[[ Source material open ]]

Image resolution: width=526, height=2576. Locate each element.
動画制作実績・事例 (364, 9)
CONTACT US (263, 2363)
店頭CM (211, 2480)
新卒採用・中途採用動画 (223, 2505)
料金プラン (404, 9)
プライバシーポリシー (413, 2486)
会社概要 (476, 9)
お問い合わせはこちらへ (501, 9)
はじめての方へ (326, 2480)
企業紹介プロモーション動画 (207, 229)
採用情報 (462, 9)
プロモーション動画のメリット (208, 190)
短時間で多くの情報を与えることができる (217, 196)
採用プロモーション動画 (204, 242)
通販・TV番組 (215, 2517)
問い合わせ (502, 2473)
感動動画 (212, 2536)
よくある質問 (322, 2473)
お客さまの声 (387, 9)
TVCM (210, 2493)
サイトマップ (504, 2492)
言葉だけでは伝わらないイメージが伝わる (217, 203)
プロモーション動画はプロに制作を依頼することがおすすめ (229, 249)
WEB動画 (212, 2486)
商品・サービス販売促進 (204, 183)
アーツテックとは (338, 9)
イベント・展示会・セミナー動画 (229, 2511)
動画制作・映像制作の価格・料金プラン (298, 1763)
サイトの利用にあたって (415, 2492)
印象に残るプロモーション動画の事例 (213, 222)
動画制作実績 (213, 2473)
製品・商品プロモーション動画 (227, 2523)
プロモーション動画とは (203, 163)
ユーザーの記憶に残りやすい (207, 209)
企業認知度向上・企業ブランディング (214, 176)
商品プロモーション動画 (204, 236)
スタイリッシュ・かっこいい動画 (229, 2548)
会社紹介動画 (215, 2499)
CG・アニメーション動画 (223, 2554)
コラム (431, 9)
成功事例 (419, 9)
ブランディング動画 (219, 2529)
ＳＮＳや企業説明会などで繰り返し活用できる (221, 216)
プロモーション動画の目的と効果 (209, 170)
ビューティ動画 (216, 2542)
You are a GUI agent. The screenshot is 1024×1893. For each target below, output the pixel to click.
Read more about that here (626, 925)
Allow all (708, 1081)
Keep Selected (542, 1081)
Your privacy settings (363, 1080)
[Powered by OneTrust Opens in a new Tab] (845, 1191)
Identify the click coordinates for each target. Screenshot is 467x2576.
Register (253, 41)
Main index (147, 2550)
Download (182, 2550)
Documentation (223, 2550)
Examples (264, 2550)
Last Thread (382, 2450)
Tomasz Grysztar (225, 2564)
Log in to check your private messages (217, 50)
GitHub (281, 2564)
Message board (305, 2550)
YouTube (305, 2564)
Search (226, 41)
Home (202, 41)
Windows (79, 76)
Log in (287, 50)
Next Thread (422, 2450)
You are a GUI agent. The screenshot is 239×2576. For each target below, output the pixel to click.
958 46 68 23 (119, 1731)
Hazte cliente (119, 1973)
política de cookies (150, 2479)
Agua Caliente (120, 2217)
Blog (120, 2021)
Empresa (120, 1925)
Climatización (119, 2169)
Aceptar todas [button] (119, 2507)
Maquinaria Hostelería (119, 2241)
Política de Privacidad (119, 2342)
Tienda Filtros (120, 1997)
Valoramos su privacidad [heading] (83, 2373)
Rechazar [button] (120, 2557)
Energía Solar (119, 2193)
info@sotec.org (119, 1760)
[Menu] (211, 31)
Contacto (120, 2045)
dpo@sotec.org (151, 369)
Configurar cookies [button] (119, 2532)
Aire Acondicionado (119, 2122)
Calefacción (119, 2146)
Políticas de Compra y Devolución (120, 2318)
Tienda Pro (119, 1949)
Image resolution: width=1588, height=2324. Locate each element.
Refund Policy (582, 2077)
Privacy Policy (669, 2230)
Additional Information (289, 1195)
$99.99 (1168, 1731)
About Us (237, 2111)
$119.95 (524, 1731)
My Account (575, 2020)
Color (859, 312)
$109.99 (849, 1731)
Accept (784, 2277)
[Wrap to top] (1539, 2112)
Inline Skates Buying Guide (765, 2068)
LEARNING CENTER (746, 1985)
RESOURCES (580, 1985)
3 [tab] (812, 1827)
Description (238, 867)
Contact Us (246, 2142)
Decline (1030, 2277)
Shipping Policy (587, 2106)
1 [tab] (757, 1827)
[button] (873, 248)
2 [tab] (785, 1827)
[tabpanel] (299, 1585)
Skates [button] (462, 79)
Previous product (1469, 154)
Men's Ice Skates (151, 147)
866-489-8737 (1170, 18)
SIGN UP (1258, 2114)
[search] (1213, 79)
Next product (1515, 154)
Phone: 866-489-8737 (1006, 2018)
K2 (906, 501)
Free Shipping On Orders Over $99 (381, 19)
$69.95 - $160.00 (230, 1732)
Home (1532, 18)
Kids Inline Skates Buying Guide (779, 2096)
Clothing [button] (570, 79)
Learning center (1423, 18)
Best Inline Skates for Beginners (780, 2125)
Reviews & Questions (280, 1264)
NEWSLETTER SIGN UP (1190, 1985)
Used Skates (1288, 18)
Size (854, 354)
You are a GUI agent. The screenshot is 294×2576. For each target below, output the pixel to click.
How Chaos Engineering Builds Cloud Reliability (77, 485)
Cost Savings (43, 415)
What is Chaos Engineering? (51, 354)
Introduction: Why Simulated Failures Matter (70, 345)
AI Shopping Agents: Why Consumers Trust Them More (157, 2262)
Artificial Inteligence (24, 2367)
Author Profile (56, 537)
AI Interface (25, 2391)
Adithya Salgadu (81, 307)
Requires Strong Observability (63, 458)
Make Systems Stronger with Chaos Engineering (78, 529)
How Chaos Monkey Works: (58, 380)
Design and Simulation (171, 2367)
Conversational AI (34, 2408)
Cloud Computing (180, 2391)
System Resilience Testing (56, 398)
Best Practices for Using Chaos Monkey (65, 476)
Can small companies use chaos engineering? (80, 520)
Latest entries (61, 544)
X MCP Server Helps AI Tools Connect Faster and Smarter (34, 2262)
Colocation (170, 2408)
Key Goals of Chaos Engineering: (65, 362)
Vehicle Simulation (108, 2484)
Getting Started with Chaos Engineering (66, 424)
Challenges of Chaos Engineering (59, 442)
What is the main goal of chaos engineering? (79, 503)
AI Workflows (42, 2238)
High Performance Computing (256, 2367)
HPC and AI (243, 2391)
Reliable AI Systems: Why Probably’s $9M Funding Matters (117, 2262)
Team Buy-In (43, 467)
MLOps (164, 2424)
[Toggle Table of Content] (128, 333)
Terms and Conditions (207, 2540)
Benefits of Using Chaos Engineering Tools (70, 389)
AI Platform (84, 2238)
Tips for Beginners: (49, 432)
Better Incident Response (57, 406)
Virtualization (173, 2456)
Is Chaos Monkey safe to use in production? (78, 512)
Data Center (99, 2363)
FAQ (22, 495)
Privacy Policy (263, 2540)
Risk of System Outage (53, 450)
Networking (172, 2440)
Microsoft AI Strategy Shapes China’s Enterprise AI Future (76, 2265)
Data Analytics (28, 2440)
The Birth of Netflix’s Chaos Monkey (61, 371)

[[ Source material closed ]]

> About this exercise:
Retype, exactly and in full, the lines above from the one containing "You are a GUI agent. The screenshot is 294×2576." through the one containing "Make Systems Stronger".

> Answer for the task:
You are a GUI agent. The screenshot is 294×2576. For each target below, output the pixel to click.
How Chaos Engineering Builds Cloud Reliability (77, 485)
Cost Savings (43, 415)
What is Chaos Engineering? (51, 354)
Introduction: Why Simulated Failures Matter (70, 345)
AI Shopping Agents: Why Consumers Trust Them More (157, 2262)
Artificial Inteligence (24, 2367)
Author Profile (56, 537)
AI Interface (25, 2391)
Adithya Salgadu (81, 307)
Requires Strong Observability (63, 458)
Make Systems Stronger with Chaos Engineering (78, 529)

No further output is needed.